Em 2015, no meu primeiro ano do ensino médio, fiquei sabendo de um processo de seleção pra uma bolsa em um projeto de iniciação científica em Língua Portuguesa, era algo envolvendo textos argumentativos. Pensei: “Por que não? Eu gosto de escrever, meus professores me elogiam e ainda vou ganhar uma bolsa por isso.” Enquanto respondia as perguntas junto com outros alunos, ouvi o Luiz Guilherme falar sobre outra bolsa, só que para iniciação artística: fiz também.

Eu fiz sem pretensões, afinal tinha um número considerável de alunos interessados e eu era só uma garota começando o primeiro ano. Fiquei surpresa quando recebi a notícia que tinha conseguido a bolsa nos dois projetos. Escolhi a iniciação artística, e acho que fui extremamente feliz nisso.

Lembro bem do meu primeiro dia na Oficina Ato Zero, escrevemos frases em nossos braços. Eu estava maravilhada e ao mesmo tempo nervosa pensando que poderia ser a menos habilidosa entre todos que estavam ali. Já minha mãe espalhou a notícia para a família e todos foram olhar a publicação que o Luiz colocou no blog sobre o que tínhamos feito.

A cada dia na Oficina tive uma aprendizagem nova, conheci um pouco mais dos alunos que antes eram estranhos que apenas estudavam no mesmo colégio que eu. Percebi que a questão não estava em ser a melhor do grupo, ninguém jamais será melhor entre nós, porque somos diferentes e isso fica muito claro em tudo que produzimos.

É incrível como uma palavra dita pelo Luiz ou por algum autor produz coisas tão diferentes em cada um. Cada um. Um cada que vira um, mas ainda é cada. E a Ato Zero foi o lugar que encontrei para me expressar, me aliviar, me divertir, me conhecer, às vezes fugir, aprender sobre literatura e alcançar outras pessoas. Me sinto muito bem quando leio textos que me tocam de alguma forma e espero poder fazer isso também.

Precisamos de alguém que nos incentive e nos diga que somos capazes, e o Luiz me ajudou nisso, dizendo sempre para tentarmos mesmo falhando. Quando recebi uma mensagem dele elogiando meu primeiro texto feito na Oficina, senti que eu não era tão ruim assim e que não queria mais esconder o que escrevia.

Foi por estar ligada ao aspecto terapêutico das palavras que meu projeto do ano passado tomou o rumo dos receituários. O Luiz pediu que apresentássemos um projeto no final do ano. Ele nos deu algumas sugestões, mas ficamos bem livres para fazermos o que desejássemos. Em meio a conversas sobre médicos escritores e sobre minha dúvida entre cursar Medicina ou Letras, tive a ideia de receitar poesia a pessoas com problemas, problemas que presencio facilmente no dia a dia.

Confesso que tive dificuldade de escrever certas receitas, mas foi ótimo parar e refletir sobre essas questões e ver que muitas não possuem soluções imediatas, são situações que fazem parte da vida e a poesia pode ser um amparo. Poesia que, muitas vezes, está escondida em nós, e só precisa de uma oportunidade para se manifestar.
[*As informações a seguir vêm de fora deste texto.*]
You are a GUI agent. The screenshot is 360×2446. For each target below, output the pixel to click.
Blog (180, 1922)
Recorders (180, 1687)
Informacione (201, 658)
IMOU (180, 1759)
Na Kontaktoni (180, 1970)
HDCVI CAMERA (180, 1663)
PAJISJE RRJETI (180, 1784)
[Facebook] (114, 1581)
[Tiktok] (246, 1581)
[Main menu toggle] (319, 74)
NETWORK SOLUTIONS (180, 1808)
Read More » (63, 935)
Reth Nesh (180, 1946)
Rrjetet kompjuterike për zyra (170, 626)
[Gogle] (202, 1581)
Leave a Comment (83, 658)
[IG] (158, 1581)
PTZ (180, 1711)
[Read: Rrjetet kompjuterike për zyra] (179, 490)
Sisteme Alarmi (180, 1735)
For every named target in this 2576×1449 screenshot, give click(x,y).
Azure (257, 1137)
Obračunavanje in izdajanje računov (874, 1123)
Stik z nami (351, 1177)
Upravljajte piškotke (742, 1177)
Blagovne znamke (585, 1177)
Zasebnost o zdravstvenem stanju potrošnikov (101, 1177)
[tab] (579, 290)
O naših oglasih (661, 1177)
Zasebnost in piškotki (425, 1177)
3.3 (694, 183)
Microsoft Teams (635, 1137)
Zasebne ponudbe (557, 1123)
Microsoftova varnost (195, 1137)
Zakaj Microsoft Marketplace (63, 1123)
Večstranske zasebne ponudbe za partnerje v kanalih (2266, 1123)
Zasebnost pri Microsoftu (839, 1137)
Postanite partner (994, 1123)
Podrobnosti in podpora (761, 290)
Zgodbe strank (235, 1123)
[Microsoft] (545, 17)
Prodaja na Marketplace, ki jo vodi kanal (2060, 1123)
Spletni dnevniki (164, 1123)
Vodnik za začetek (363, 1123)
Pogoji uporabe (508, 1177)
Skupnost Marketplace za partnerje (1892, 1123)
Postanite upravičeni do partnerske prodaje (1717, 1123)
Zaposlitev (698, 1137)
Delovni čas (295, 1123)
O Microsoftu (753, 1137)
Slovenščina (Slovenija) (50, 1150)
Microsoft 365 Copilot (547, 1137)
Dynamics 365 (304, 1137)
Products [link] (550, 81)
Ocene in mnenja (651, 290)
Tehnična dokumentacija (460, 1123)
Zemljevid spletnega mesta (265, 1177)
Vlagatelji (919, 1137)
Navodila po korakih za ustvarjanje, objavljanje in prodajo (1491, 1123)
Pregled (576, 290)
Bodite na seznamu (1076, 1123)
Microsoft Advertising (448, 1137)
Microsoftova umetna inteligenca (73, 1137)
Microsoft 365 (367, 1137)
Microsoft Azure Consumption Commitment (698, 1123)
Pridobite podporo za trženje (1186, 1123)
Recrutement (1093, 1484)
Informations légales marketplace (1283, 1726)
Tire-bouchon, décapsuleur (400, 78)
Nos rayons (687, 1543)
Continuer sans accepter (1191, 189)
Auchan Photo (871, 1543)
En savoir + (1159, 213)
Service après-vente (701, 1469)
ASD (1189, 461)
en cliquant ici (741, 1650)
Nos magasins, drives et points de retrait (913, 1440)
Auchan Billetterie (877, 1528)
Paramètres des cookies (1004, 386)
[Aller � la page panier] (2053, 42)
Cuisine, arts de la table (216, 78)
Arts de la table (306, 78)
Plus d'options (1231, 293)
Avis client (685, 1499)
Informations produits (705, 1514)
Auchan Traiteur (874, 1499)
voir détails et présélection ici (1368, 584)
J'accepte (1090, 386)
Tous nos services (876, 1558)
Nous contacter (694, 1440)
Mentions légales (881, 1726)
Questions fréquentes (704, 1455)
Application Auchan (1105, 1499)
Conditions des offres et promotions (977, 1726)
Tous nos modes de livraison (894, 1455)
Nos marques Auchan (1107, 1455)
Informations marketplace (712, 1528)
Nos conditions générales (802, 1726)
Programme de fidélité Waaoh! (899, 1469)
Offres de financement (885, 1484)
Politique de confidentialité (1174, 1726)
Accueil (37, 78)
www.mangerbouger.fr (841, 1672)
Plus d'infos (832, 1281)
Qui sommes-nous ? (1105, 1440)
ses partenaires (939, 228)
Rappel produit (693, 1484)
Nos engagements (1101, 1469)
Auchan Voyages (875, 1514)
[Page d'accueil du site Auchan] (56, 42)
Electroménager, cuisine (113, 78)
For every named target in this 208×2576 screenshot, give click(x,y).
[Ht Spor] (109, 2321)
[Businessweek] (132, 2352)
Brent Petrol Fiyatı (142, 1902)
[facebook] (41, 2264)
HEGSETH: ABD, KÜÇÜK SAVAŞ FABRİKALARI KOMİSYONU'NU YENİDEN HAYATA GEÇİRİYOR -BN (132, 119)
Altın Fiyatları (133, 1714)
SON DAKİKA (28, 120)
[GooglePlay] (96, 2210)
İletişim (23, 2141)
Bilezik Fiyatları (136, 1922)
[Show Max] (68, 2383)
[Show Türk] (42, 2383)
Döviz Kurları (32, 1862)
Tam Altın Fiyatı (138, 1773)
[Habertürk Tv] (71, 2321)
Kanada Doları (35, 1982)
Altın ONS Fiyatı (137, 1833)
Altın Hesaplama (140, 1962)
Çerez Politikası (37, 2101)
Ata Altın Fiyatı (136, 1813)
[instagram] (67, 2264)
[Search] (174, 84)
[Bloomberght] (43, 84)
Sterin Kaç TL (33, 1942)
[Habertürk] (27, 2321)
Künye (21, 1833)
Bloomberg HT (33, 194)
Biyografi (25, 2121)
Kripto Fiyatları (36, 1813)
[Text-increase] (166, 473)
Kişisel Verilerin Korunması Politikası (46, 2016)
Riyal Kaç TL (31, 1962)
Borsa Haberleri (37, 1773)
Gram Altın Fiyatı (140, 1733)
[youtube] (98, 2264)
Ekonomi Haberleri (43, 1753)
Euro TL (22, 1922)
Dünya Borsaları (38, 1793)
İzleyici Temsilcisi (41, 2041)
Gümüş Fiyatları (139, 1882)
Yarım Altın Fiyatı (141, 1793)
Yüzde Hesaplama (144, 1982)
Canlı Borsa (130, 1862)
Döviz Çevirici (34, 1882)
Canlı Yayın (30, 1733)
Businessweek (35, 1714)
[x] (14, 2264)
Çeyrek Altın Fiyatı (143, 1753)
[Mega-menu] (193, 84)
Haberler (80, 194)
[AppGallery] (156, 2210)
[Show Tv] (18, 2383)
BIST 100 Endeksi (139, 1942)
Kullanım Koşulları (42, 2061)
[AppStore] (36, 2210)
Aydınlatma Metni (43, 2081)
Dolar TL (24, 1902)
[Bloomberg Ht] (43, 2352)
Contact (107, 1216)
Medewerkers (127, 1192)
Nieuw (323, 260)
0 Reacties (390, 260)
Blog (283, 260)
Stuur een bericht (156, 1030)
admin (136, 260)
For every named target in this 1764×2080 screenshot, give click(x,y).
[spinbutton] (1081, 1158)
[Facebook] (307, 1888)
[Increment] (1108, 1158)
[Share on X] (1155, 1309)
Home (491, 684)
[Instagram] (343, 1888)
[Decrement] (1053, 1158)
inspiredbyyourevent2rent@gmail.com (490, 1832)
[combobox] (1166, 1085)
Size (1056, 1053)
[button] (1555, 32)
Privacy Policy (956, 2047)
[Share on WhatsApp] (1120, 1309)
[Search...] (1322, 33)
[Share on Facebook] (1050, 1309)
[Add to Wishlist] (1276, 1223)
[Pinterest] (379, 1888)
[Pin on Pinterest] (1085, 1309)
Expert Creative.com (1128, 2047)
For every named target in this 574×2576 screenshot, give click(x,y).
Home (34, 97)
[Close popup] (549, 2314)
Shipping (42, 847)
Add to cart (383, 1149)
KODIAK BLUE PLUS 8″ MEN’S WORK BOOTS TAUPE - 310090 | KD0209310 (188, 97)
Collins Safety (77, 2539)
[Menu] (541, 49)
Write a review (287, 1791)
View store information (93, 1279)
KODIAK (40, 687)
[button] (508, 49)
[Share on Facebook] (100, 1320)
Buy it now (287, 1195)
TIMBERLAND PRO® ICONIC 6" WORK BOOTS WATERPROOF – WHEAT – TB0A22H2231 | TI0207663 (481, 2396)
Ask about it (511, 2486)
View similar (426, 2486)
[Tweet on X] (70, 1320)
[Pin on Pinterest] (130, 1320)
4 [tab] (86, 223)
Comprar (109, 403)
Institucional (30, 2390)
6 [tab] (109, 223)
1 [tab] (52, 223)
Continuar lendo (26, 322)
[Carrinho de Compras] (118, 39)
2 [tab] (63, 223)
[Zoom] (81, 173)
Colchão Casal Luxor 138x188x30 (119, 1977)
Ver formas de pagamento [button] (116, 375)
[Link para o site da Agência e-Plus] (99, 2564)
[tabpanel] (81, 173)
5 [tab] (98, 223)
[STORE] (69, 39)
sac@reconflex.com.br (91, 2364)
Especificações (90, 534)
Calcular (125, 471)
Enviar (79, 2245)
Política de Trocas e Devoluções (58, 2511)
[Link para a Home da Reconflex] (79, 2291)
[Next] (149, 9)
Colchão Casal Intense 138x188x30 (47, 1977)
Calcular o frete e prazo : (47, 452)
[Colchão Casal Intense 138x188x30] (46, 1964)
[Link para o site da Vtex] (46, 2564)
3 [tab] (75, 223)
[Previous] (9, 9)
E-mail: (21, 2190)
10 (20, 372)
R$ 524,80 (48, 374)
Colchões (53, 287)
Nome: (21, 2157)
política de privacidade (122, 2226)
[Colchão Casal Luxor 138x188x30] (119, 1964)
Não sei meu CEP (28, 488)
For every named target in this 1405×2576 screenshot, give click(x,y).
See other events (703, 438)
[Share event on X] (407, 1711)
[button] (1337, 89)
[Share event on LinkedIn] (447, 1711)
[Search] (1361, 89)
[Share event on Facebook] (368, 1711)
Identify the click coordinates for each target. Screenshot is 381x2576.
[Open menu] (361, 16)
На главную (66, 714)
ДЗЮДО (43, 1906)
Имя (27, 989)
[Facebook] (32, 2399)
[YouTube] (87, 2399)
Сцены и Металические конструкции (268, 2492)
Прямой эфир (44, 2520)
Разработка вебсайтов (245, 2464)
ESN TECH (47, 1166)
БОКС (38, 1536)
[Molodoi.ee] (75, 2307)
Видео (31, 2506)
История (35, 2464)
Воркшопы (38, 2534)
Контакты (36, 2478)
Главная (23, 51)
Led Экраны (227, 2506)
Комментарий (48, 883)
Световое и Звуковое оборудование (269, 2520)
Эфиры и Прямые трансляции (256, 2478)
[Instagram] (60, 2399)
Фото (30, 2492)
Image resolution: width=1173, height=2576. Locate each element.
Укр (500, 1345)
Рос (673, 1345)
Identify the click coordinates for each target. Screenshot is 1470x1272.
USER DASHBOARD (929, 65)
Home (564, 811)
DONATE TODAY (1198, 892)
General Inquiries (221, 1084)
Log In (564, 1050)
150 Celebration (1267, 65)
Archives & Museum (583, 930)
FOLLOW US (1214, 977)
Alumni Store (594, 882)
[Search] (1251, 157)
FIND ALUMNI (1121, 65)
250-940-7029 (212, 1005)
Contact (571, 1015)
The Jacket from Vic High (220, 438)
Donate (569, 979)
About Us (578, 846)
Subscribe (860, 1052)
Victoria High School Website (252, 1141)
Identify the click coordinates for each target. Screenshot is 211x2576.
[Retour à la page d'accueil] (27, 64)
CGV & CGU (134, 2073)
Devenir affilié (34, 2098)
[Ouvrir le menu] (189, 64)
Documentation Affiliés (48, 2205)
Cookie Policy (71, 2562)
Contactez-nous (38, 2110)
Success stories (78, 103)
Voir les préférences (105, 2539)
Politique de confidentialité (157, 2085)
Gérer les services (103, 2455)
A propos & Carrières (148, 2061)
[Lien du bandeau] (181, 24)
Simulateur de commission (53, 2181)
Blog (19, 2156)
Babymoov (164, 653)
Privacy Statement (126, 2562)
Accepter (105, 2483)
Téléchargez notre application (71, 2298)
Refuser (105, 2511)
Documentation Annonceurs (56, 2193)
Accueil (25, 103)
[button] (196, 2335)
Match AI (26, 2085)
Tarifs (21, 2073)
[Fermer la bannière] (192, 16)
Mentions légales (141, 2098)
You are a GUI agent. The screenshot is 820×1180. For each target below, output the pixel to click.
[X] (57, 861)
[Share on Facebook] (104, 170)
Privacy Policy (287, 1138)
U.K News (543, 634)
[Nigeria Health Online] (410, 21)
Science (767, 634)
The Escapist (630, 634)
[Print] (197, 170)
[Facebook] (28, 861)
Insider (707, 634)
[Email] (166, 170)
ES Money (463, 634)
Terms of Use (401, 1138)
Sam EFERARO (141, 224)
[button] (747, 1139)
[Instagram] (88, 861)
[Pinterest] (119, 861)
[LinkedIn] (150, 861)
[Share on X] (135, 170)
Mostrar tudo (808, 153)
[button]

Ainda não decidi se quero ser médica ou professora. Talvez não seja nenhuma das duas coisas. Ou as duas. Quem vai saber? Mas as incertezas têm me proporcionado muito mais que respostas, têm me proporcionado belas experiências. Quero continuar escrevendo, tocando pessoas e conhecendo-as, sendo abraçada pelas palavras e aprendendo tudo o que puder.